Marian Gidea, Rafael de la Llave
Topological methods in the instability problem of Hamiltonian systems
(1082K, pdf)
ABSTRACT. We use topological methods to investigate some recently proposed
mechanisms of instability (Arnol'd diffusion) in Hamiltonian
systems.
In these mechanisms, chains of heteroclinic connections between
whiskered tori are constructed, based on the existence of a
normally hyperbolic manifold $\Lambda$, so that: (a) the manifold
$\Lambda$ is covered rather densely by transitive tori (possibly
of different topology), (b) the manifolds $W^\st_\Lambda$,
$W^\un_\Lambda$ intersect transversally, (c) the systems satisfies
some explicit non-degeneracy assumptions, which hold generically.

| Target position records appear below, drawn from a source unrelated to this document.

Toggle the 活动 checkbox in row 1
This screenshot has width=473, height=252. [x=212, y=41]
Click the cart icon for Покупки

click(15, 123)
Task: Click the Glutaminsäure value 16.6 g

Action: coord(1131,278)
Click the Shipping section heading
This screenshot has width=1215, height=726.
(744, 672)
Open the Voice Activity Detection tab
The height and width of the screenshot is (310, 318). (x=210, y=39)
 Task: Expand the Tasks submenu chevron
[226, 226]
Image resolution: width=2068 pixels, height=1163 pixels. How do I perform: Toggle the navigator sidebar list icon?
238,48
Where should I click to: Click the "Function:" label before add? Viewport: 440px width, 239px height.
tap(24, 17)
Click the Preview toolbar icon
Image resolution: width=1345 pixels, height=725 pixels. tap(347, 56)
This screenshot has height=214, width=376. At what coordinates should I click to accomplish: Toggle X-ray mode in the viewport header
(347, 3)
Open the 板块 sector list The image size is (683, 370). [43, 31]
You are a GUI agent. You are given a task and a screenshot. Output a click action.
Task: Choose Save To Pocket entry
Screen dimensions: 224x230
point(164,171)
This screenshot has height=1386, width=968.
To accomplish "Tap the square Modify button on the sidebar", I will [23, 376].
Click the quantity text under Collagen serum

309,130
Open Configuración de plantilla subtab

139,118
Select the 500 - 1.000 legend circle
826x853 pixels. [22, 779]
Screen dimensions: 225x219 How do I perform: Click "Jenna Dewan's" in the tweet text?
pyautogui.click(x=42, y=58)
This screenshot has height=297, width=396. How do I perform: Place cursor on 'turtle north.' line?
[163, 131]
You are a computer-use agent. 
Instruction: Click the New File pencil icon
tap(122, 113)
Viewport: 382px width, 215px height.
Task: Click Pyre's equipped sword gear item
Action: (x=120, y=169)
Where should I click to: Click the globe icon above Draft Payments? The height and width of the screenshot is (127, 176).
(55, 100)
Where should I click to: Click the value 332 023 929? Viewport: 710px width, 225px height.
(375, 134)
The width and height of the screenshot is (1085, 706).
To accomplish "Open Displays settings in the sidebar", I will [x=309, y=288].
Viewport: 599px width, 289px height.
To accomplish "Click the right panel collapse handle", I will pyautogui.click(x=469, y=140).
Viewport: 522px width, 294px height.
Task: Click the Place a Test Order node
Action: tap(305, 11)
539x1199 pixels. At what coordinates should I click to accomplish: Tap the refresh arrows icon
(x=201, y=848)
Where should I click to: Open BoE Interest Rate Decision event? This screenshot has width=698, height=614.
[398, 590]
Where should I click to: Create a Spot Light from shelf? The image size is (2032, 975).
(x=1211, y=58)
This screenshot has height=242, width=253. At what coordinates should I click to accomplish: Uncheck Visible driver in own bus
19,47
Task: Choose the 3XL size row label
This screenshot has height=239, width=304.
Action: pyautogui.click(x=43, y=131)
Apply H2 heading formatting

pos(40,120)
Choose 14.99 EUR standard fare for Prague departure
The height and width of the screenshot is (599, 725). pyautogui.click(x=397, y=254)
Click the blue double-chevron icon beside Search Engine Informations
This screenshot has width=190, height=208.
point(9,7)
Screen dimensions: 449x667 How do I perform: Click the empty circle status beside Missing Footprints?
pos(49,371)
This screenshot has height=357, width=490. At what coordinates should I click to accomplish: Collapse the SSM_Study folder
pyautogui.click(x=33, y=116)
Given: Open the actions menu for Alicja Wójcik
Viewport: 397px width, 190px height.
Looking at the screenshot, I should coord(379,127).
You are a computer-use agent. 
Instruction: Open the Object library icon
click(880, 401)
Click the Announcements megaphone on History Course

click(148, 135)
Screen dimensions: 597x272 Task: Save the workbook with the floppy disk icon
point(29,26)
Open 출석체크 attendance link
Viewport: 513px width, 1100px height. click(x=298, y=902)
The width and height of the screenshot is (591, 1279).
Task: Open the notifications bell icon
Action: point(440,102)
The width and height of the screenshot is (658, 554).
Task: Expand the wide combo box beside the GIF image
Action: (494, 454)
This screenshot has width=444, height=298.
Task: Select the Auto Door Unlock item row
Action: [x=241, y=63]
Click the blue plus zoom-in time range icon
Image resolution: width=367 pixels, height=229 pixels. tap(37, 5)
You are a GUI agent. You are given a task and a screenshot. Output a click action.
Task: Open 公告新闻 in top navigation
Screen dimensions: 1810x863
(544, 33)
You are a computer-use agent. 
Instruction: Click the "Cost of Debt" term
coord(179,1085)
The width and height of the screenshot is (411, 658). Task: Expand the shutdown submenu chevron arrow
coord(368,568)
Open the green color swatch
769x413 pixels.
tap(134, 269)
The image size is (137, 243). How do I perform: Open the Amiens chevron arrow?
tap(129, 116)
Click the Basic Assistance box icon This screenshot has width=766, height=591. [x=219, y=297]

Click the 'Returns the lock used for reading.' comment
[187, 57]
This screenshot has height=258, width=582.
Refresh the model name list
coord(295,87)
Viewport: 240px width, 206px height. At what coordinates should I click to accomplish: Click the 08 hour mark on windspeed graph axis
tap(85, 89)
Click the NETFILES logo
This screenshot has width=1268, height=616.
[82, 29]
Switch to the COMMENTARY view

In this paper we use the method of correctly aligned windows to
show that, under the assumptions (a), (b) (c), there are orbits
that move a significant amount.
As a matter of fact, the method presented here does not require
that the tori are exactly invariant, only that they are
approximately invariant. Hence, compared with the previous
papers, we do not need to use KAM theory. This lowers the
assumptions on differentiability.
Also, the method presented here allows to produce concrete estimates on the time to move, which were not considered in the previous papers.